● **DESCRIPTION OF THE TASK**:
Pull out every line below containing the word "from".

(INPUT RECORDS Opens)

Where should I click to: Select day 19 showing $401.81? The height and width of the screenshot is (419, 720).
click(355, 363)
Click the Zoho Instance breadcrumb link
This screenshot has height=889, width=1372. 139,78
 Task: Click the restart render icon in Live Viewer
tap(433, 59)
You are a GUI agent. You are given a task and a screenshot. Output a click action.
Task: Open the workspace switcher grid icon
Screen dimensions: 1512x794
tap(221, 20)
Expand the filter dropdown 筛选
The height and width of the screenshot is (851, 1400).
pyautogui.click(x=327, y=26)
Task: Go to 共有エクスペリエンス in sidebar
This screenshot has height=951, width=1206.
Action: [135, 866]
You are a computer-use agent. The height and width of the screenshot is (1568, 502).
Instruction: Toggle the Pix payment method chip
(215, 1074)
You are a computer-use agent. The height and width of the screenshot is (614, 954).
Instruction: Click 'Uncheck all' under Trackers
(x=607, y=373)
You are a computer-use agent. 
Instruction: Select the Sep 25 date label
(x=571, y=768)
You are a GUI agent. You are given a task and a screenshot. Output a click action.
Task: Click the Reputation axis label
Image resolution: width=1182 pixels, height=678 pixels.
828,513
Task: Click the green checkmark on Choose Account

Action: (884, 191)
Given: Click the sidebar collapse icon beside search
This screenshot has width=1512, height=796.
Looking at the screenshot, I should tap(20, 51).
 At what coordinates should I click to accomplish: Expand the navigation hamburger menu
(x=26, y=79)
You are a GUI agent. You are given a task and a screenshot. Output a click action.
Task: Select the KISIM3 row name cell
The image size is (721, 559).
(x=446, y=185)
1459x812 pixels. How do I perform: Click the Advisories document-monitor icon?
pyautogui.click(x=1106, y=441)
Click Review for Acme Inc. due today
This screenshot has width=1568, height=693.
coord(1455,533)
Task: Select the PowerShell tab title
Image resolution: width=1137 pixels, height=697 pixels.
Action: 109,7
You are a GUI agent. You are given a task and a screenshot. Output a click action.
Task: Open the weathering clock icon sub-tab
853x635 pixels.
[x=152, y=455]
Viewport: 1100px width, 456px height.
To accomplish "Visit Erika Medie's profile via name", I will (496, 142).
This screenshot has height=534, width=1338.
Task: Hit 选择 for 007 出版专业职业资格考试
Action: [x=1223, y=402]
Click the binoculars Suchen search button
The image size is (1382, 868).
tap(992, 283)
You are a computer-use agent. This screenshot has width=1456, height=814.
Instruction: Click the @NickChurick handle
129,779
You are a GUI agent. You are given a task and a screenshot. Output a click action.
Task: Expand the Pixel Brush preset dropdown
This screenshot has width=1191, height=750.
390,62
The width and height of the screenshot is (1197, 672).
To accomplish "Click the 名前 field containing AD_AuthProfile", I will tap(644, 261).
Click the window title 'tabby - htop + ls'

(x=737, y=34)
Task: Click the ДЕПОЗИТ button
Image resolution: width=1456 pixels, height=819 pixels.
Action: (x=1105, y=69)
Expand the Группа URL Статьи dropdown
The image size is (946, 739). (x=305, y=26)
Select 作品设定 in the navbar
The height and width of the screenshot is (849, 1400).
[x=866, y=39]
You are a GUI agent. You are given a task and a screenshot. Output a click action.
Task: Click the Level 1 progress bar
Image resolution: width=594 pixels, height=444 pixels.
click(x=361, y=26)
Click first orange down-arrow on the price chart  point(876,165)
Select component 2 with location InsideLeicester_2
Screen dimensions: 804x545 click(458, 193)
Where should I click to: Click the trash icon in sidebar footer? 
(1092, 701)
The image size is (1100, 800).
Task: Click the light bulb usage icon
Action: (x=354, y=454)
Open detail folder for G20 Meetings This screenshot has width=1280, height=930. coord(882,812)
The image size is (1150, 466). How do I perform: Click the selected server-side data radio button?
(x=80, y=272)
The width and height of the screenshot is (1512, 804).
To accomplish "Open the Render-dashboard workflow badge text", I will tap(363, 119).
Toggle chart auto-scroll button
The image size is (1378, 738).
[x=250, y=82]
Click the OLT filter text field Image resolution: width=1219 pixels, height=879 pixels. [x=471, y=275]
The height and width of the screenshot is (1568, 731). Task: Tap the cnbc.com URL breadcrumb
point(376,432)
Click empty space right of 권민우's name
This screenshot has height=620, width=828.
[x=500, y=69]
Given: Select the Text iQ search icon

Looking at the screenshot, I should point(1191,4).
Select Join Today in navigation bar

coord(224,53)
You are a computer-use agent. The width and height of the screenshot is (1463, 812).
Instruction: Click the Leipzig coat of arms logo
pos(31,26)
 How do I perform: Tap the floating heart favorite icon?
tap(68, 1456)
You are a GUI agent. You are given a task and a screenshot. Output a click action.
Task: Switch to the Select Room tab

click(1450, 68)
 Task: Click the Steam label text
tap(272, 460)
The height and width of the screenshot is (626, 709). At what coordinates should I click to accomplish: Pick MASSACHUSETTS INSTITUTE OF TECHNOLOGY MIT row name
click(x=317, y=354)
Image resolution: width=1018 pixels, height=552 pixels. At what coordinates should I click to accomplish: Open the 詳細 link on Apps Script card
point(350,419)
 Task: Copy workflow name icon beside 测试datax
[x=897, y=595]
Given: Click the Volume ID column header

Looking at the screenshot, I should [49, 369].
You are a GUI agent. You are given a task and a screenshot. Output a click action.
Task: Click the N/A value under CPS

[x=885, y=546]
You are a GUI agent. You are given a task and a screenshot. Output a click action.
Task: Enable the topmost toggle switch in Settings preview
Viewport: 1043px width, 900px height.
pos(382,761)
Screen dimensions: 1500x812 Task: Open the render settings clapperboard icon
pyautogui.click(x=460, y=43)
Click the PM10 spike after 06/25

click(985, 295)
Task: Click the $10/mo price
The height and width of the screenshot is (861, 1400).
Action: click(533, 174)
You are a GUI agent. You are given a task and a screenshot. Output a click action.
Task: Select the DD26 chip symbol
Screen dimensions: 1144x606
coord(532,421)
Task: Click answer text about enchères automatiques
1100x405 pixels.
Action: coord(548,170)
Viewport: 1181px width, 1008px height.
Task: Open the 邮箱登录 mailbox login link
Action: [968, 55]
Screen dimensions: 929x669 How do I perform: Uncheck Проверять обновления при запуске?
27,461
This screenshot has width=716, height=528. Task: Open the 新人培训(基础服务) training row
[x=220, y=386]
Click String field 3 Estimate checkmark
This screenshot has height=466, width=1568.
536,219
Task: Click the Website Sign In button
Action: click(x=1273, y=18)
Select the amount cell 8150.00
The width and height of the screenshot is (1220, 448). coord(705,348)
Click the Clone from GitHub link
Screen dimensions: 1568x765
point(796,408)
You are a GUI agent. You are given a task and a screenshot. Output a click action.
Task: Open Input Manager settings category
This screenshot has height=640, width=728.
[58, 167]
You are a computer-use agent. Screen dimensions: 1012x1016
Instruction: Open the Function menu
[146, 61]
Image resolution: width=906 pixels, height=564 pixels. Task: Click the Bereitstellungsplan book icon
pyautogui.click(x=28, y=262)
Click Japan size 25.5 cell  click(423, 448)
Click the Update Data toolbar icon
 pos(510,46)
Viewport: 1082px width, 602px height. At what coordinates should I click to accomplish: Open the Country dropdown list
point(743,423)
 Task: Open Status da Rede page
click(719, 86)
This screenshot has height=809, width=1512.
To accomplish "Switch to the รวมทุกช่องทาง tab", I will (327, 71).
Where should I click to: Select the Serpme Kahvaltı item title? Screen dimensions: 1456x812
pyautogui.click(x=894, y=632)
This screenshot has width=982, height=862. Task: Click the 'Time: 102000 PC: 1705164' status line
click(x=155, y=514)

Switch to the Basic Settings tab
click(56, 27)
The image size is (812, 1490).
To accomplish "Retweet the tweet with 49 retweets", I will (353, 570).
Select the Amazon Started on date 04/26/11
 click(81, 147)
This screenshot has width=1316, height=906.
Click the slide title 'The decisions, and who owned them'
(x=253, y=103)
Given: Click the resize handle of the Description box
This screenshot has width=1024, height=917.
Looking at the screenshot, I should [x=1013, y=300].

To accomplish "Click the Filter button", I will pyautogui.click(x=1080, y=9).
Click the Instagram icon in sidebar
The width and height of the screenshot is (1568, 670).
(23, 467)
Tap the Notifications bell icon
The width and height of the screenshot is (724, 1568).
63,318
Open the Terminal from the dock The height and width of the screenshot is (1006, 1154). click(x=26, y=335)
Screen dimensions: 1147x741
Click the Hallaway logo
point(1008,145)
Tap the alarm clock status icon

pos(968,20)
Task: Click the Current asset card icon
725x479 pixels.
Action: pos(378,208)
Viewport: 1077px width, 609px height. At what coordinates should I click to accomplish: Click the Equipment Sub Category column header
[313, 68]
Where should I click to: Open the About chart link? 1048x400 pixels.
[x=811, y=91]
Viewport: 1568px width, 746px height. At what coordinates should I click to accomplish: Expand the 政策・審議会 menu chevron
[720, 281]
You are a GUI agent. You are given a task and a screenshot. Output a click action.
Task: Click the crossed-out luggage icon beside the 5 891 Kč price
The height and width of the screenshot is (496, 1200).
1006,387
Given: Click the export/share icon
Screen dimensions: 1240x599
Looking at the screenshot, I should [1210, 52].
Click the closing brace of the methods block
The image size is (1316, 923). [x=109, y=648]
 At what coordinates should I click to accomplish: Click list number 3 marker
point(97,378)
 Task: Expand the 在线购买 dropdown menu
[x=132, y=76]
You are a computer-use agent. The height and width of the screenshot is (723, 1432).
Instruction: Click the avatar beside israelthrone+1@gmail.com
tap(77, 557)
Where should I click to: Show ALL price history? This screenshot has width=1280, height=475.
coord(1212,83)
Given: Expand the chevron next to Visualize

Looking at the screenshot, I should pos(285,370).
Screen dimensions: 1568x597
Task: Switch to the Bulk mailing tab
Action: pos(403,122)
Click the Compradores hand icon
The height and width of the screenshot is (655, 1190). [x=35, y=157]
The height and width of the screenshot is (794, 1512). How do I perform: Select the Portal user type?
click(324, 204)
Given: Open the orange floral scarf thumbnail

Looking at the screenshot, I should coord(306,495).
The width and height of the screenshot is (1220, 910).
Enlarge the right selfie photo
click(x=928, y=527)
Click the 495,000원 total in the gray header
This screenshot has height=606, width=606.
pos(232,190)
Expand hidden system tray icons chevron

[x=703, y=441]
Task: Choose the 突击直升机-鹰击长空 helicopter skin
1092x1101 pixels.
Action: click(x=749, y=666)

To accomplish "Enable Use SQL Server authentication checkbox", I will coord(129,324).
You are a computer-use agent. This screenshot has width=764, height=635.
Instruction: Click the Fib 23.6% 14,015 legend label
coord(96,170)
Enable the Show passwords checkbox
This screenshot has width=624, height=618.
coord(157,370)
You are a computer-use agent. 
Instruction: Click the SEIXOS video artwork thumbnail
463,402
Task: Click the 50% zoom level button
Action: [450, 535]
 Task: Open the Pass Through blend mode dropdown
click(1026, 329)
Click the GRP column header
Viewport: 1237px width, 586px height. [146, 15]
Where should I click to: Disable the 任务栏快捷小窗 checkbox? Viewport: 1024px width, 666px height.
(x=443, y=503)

(INPUT RECORDS Closes)

● **EXERCISE RESULT**:
Click the Clone from GitHub link
Open the Terminal from the dock The height and width of the screenshot is (1006, 1154). click(x=26, y=335)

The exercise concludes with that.